| やること |
本文をもとに、次の問いに短く答えてください。
(a) 反射シートターゲットは、測点に対してどのように設置しますか。
(b) 1つの測点に対して計測する視準点の数は、例としてどのくらいと書かれていますか。
(c) 第一の実施形態では、コンクリート部材2のどこを測定しますか。

| 本文 |
────────
このような観点から、本発明は、より簡易かつ早期に、測点等を高精度に測定することを可能とした出来形計測方法を提案することを課題とする。
【課題を解決するための手段】
【0007】
前記課題を解決するために、本発明の出来形計測方法は、設計座標が既知の測点に中心点が一致するように反射シートターゲットを設置する作業と、前記測点の設計座標に基づいて、当該測点の周囲に複数の視準点を設定する作業と、トータルステーションの視準方向を前記視準点に設定して、前記視準点から前記反射シートターゲットの中心点を追尾測量して複数の測量座標値を取得する作業と、複数の前記測量座標値を用いて、最小二乗法により前記反射シートターゲットの中心座標値を算出する作業とを備えることを特徴としている。
【0008】
本発明の出来形計測方法によれば、1つの測点に対して、比較的少ない点数(例えば、4乃至6点程度)の視準点を計測することで、測点の座標を正確に算出することができるため、従来の手法に比べて手間を削減することができ、ひいては、計測に要する時間を大幅に削減することができる。
なお、直線上に設定された複数の前記測点に設置された反射シートターゲットの中心座標値を算出すれば、複数の前記中心座標値を用いて最小二乗法により前記直線の直線方程式を算出することができる。前記直線が、部材の一の面と他の面とが交わる境界線や、部材の表面に形成された段差の境界線等と平行であれば、部材の角部や境界線等の位置を正確に算出することができる。
【発明の効果】
【0009】
本発明の出来形計測方法によれば、簡易かつ早期に、測点等を高精度に計測することが可能となる。
【図面の簡単な説明】
【0010】
図1】本発明の実施形態の出来形測定方法を説明するための斜視図である。
図2】第一の実施形態の出来形測定方法を説明するための斜視図である。
図3】視準点の設定状況を示す模式図である。
図4】第二の実施形態の出来形測定方法を説明するための斜視図である。
【発明を実施するための形態】
【0011】
<第一の実施形態>
第一の実施形態では、図1に示すように、角部が面取りされたコンクリート部材2の出来形を、トータルステーション1により測定する場合について説明する。本実施形態では、コンクリート部材2の上面21(第一面)と前面22(第二面)との角23(上面21と前面22とが交わる境界線)を測定する。本実施形態のコンクリート部材2は、角部が隅切されて傾斜面が形成されているが、角部の形状は限定されるものではなく、例えば、弧状に丸められていてもよい。また、図1では、上面21および前面22が、それぞれ水平面と鉛直面を呈しているが、コンクリート部材2の各面の角度は限定されない。例えば、上面21および前面22は水平または鉛直に対して傾斜していてもよい。
────────
| データ抜粋 |
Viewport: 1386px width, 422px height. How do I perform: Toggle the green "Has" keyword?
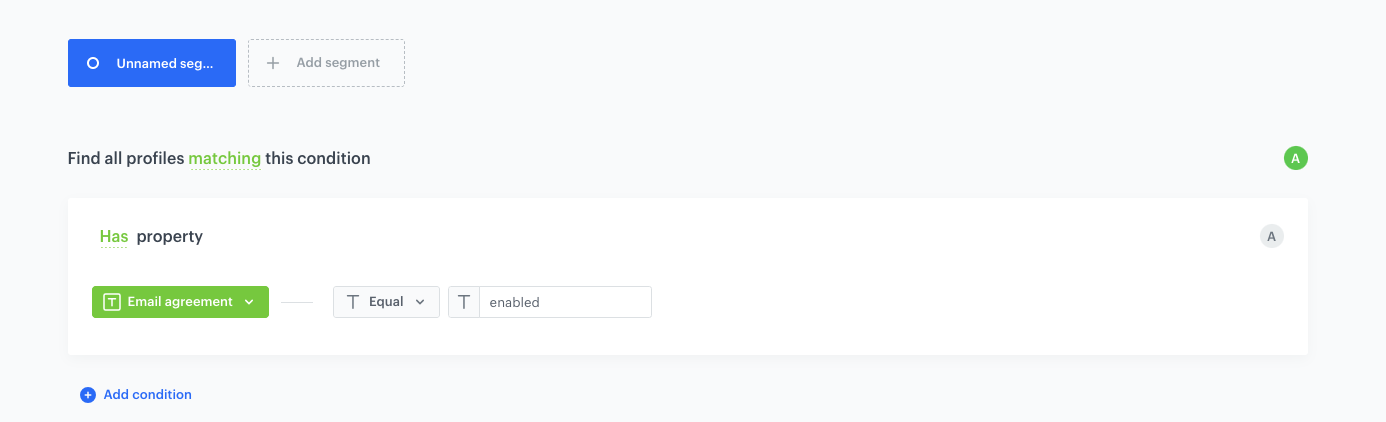[x=114, y=237]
────────
| 答え |
(a) 設計座標が分かっている測点に、中心点が一致するように設置します。
(b) 4〜6点ほどです。
(c) 上面21と前面22が交わる境界線である角23です。